Gcore
- Type: Privately held company
- Industry: Internet; Cloud computing;
- Founded: February 27, 2014; 12 years ago
- Founder: Andre Reitenbach
- Headquarters: Contern, Luxembourg
- Services: Edge computing; Cloud computing;
- Number of employees: 500+ (2023)
- ASN: 199524;
- Website: gcore.com

= Gcore =

Public cloud and edge provider

Gcore is an edge AI, cloud, network, and security company headquartered in Luxembourg. Founded in 2014, the company provides low-latency services to industries including finance, healthcare, manufacturing, gaming, media and telecommunications internationally. Its global network includes over 210 Points of Presence (PoPs) across six continents.

== History ==
Gcore was founded in 2014 in Luxembourg. The company built its own content delivery network, originally designed for the needs of the gaming industry.

In 2016, Gcore's infrastructure expanded to multiple regions that were underserved by hyperscale cloud providers.

In 2020, the company formed partnerships with Intel and Equinix.

In 2022, Gcore launched the European AI Cloud, providing access to infrastructure for machine learning tasks.

In March 2024, Gcore announced the acquisition of a web application and API protection (WAAP) solution from StackPath.

In April 2024, Gcore received a commendation in the Industry Innovation category at the NVIDIA Partner Network Awards EMEA for developing the first speech-to-text technology for Luxembourgish, using the LuxemBERT AI model.

In May 2024, Philipp Rösler, former vice-chancellor of Germany and federal minister of health joined the Gcore board.

In July 2024, Gcore raised $60 million in a Series A funding round, marking the company's first external investment since its founding.

In August 2024, Gcore was recognized as a Major Player in the IDC MarketScape report for European public cloud Infrastructure (IaaS) 2024 by IDC, the global market intelligence firm.

In May 2025, Feiyu Xu became a member of the Gcore advisory board.

In 2026, NVIDIA listed Gcore among the cloud partners for its Dynamo inference platform.

== Network infrastructure ==
According to the company's website, Gcore has network locations in six continents: Europe, North America, Asia, South America, Africa, and Australia with over 14,000 peering partners and a network capacity exceeding 200 Tbps. According to a 2025 review by Geekflare, Gcore's CDN achieved an average global response time of around 30 milliseconds. Gcore offers AI cloud clusters, including a generative AI cluster with Nvidia GPUs in Luxembourg and additional sites in the Netherlands and Wales, as part of its European AI infrastructure.

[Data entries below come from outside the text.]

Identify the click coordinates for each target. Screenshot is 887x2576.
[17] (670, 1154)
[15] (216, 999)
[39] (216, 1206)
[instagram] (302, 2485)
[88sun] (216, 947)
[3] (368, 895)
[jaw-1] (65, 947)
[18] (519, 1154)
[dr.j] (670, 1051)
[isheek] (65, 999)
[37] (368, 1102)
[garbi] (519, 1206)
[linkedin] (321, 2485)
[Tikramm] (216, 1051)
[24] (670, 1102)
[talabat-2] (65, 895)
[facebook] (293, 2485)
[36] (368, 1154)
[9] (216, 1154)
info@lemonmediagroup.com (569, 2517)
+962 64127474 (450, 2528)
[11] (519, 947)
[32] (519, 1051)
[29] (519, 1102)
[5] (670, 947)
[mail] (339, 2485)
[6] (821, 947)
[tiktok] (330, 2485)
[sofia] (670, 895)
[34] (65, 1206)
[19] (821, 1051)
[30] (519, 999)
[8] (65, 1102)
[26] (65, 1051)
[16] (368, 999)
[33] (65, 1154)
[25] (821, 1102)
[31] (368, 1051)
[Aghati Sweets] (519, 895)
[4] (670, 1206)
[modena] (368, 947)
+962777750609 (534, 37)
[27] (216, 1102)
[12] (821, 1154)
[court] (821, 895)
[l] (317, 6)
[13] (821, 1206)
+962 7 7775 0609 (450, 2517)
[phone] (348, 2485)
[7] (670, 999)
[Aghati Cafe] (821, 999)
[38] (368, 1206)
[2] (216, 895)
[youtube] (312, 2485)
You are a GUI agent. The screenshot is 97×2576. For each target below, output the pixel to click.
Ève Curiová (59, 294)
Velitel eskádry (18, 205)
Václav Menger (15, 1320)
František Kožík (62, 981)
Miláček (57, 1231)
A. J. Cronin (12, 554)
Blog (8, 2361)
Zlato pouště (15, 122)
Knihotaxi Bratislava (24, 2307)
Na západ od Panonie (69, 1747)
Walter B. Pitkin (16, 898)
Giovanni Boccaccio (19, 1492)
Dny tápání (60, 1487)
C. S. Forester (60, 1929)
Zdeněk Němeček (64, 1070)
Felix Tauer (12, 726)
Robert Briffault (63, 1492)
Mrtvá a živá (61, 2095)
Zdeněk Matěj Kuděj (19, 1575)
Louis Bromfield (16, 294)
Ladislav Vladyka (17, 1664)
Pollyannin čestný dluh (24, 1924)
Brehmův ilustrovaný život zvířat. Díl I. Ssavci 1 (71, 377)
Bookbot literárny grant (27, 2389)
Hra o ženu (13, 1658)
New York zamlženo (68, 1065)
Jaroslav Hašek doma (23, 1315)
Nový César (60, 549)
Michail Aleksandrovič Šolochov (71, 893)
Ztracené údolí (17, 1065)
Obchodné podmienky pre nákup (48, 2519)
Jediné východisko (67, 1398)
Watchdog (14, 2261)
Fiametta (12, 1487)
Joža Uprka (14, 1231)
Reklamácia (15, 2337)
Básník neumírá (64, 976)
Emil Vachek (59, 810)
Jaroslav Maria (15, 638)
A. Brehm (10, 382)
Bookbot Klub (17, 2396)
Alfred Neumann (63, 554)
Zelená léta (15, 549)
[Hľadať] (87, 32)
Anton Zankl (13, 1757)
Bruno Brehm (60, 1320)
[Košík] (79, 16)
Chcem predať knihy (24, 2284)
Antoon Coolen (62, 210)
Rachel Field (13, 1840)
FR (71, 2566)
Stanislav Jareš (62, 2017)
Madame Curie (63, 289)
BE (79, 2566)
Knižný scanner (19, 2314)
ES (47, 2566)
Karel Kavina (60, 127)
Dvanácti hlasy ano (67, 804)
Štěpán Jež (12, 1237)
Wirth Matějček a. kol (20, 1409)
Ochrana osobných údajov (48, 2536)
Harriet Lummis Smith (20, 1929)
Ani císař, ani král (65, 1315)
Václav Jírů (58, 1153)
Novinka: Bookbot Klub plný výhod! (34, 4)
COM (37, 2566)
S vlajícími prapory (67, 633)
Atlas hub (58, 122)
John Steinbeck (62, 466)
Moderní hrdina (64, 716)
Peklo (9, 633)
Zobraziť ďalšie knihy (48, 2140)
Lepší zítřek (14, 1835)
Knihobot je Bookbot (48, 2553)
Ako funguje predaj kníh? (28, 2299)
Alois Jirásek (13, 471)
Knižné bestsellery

== Products and services ==
Gcore offers a range of services, including content delivery network (CDN), cloud computing,virtual machines, bare-metal servers, object storage AI infrastructure and inference, Kubernetes, video streaming, DDoS mitigation, web application and API protection (WAAP), Domain Name System (DNS).

Gcore provides AI services and GPU cloud infrastructure to support model development, training, fine-tuning, and inference. In January 2025, the company introduced Everywhere Inference, a serverless inference solution that enables AI model deployment.

== Controversies ==
Correctiv and Tageszeitung reported that Gcore supported the distribution of the TV network RT until April 2023, which has been under sanctions by the EU since March 2022. However, Gcore denies these allegations.

== Collaborations ==
In 2024, Gcore and Qareeb Data Centres, a data center provider in the Middle East, launched a collaboration to integrate Gcore's AI, cloud and edge services across data centers in multiple Middle Eastern countries.

In June 2025, Gcore joined the SmartSpires initiative, a €3.1 million smart city project co-funded by the Connecting Europe Facility. The three-year programme is coordinated by a public–private consortium including 5SKYE, the Luxembourg Institute of Science and Technology (LIST), Orange Luxembourg, and Gcore. The project aims to transform the Belval campus into a smart city by deploying 5G-enabled smart towers that integrate edge computing, artificial intelligence and IoT services. Within the consortium, Gcore acts as project coordinator and is responsible for the deployment of the edge infrastructure.